How to complete this task.
What is needed here is an exact copy of all the data.

Data for processing.
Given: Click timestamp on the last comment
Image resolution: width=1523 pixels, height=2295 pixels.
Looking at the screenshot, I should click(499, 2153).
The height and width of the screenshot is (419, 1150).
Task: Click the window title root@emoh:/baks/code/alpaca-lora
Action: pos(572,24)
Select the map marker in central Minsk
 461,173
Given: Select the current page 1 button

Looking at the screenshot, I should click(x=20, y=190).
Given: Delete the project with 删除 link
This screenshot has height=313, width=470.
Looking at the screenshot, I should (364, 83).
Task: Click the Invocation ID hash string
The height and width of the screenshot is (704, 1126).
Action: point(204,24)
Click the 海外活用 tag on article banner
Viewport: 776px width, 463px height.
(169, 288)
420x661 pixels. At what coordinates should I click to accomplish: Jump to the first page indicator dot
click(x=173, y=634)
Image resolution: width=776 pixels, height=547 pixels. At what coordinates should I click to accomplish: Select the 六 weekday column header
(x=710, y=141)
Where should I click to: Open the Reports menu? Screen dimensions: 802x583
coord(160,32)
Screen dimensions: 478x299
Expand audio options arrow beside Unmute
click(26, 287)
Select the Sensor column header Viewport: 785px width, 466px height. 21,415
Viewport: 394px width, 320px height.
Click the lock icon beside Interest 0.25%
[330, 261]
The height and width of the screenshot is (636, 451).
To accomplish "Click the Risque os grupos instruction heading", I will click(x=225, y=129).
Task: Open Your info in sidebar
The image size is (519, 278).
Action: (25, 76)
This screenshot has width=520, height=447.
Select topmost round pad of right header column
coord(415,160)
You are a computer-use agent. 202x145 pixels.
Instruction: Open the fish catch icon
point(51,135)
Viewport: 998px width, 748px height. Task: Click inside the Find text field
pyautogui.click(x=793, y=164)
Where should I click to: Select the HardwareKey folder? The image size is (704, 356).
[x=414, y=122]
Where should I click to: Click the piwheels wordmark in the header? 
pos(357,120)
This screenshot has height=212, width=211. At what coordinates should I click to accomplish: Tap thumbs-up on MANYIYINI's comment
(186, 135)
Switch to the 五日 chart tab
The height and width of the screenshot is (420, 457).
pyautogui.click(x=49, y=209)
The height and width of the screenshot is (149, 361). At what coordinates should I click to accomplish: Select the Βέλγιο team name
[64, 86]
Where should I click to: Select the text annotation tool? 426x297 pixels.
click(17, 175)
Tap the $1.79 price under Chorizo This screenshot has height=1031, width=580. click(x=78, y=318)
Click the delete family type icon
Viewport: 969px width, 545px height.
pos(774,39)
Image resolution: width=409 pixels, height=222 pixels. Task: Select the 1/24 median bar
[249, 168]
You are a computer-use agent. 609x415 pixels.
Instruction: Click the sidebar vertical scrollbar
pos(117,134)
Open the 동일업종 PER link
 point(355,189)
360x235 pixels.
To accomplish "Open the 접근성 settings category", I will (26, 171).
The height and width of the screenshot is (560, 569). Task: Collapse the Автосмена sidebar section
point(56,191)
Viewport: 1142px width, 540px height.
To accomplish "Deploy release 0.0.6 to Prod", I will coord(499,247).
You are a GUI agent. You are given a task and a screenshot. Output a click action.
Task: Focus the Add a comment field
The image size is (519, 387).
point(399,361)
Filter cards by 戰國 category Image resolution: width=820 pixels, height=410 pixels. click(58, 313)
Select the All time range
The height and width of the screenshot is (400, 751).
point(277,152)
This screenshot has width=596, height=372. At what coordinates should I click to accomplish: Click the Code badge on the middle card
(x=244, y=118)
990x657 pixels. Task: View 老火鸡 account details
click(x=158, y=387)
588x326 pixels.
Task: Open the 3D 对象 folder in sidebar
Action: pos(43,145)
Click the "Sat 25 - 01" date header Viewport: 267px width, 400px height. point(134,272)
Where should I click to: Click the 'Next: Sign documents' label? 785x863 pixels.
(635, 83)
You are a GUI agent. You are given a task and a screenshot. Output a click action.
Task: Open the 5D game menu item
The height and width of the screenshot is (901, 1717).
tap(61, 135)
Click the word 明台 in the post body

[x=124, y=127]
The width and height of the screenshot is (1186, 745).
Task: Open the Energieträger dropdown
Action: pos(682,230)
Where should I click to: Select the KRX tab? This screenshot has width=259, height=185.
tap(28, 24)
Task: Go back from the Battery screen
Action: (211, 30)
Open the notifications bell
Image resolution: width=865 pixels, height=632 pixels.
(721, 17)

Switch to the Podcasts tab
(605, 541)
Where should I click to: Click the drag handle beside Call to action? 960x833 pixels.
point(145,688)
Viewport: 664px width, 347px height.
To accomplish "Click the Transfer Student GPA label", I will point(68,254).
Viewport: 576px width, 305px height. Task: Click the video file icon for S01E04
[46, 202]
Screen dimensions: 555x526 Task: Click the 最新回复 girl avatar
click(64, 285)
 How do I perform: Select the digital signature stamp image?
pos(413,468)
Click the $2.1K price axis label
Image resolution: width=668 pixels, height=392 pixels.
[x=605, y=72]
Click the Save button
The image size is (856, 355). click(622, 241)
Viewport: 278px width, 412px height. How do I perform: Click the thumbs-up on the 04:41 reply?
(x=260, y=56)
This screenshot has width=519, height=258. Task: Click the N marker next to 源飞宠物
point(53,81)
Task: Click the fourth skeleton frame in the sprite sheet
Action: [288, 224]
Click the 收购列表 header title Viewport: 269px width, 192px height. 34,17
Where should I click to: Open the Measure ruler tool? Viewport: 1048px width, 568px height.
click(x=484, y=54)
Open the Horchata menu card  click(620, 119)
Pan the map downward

Exercise result.
Given: Click timestamp on the last comment
Image resolution: width=1523 pixels, height=2295 pixels.
Looking at the screenshot, I should click(499, 2153).
The height and width of the screenshot is (419, 1150).
Task: Click the window title root@emoh:/baks/code/alpaca-lora
Action: pos(572,24)
Select the map marker in central Minsk
 461,173
Given: Select the current page 1 button

Looking at the screenshot, I should click(x=20, y=190).
Given: Delete the project with 删除 link
This screenshot has height=313, width=470.
Looking at the screenshot, I should (364, 83).
Task: Click the Invocation ID hash string
The height and width of the screenshot is (704, 1126).
Action: point(204,24)
Click the 海外活用 tag on article banner
Viewport: 776px width, 463px height.
(169, 288)
420x661 pixels. At what coordinates should I click to accomplish: Jump to the first page indicator dot
click(x=173, y=634)
Image resolution: width=776 pixels, height=547 pixels. At what coordinates should I click to accomplish: Select the 六 weekday column header
(x=710, y=141)
Where should I click to: Open the Reports menu? Screen dimensions: 802x583
coord(160,32)
Screen dimensions: 478x299
Expand audio options arrow beside Unmute
click(26, 287)
Select the Sensor column header Viewport: 785px width, 466px height. 21,415
Viewport: 394px width, 320px height.
Click the lock icon beside Interest 0.25%
[330, 261]
The height and width of the screenshot is (636, 451).
To accomplish "Click the Risque os grupos instruction heading", I will click(x=225, y=129).
Task: Open Your info in sidebar
The image size is (519, 278).
Action: (25, 76)
This screenshot has width=520, height=447.
Select topmost round pad of right header column
coord(415,160)
You are a computer-use agent. 202x145 pixels.
Instruction: Open the fish catch icon
point(51,135)
Viewport: 998px width, 748px height. Task: Click inside the Find text field
pyautogui.click(x=793, y=164)
Where should I click to: Select the HardwareKey folder? The image size is (704, 356).
[x=414, y=122]
Where should I click to: Click the piwheels wordmark in the header? 
pos(357,120)
This screenshot has height=212, width=211. At what coordinates should I click to accomplish: Tap thumbs-up on MANYIYINI's comment
(186, 135)
Switch to the 五日 chart tab
The height and width of the screenshot is (420, 457).
pyautogui.click(x=49, y=209)
The height and width of the screenshot is (149, 361). At what coordinates should I click to accomplish: Select the Βέλγιο team name
[64, 86]
Where should I click to: Select the text annotation tool? 426x297 pixels.
click(17, 175)
Tap the $1.79 price under Chorizo This screenshot has height=1031, width=580. click(x=78, y=318)
Click the delete family type icon
Viewport: 969px width, 545px height.
pos(774,39)
Image resolution: width=409 pixels, height=222 pixels. Task: Select the 1/24 median bar
[249, 168]
You are a computer-use agent. 609x415 pixels.
Instruction: Click the sidebar vertical scrollbar
pos(117,134)
Open the 동일업종 PER link
 point(355,189)
360x235 pixels.
To accomplish "Open the 접근성 settings category", I will (26, 171).
The height and width of the screenshot is (560, 569). Task: Collapse the Автосмена sidebar section
point(56,191)
Viewport: 1142px width, 540px height.
To accomplish "Deploy release 0.0.6 to Prod", I will coord(499,247).
You are a GUI agent. You are given a task and a screenshot. Output a click action.
Task: Focus the Add a comment field
The image size is (519, 387).
point(399,361)
Filter cards by 戰國 category Image resolution: width=820 pixels, height=410 pixels. click(58, 313)
Select the All time range
The height and width of the screenshot is (400, 751).
point(277,152)
This screenshot has width=596, height=372. At what coordinates should I click to accomplish: Click the Code badge on the middle card
(x=244, y=118)
990x657 pixels. Task: View 老火鸡 account details
click(x=158, y=387)
588x326 pixels.
Task: Open the 3D 对象 folder in sidebar
Action: pos(43,145)
Click the "Sat 25 - 01" date header Viewport: 267px width, 400px height. point(134,272)
Where should I click to: Click the 'Next: Sign documents' label? 785x863 pixels.
(635, 83)
You are a GUI agent. You are given a task and a screenshot. Output a click action.
Task: Open the 5D game menu item
The height and width of the screenshot is (901, 1717).
tap(61, 135)
Click the word 明台 in the post body

[x=124, y=127]
The width and height of the screenshot is (1186, 745).
Task: Open the Energieträger dropdown
Action: pos(682,230)
Where should I click to: Select the KRX tab? This screenshot has width=259, height=185.
tap(28, 24)
Task: Go back from the Battery screen
Action: (211, 30)
Open the notifications bell
Image resolution: width=865 pixels, height=632 pixels.
(721, 17)

Switch to the Podcasts tab
(605, 541)
Where should I click to: Click the drag handle beside Call to action? 960x833 pixels.
point(145,688)
Viewport: 664px width, 347px height.
To accomplish "Click the Transfer Student GPA label", I will point(68,254).
Viewport: 576px width, 305px height. Task: Click the video file icon for S01E04
[46, 202]
Screen dimensions: 555x526 Task: Click the 最新回复 girl avatar
click(64, 285)
 How do I perform: Select the digital signature stamp image?
pos(413,468)
Click the $2.1K price axis label
Image resolution: width=668 pixels, height=392 pixels.
[x=605, y=72]
Click the Save button
The image size is (856, 355). click(622, 241)
Viewport: 278px width, 412px height. How do I perform: Click the thumbs-up on the 04:41 reply?
(x=260, y=56)
This screenshot has width=519, height=258. Task: Click the N marker next to 源飞宠物
point(53,81)
Task: Click the fourth skeleton frame in the sprite sheet
Action: [288, 224]
Click the 收购列表 header title Viewport: 269px width, 192px height. 34,17
Where should I click to: Open the Measure ruler tool? Viewport: 1048px width, 568px height.
click(x=484, y=54)
Open the Horchata menu card  click(620, 119)
Pan the map downward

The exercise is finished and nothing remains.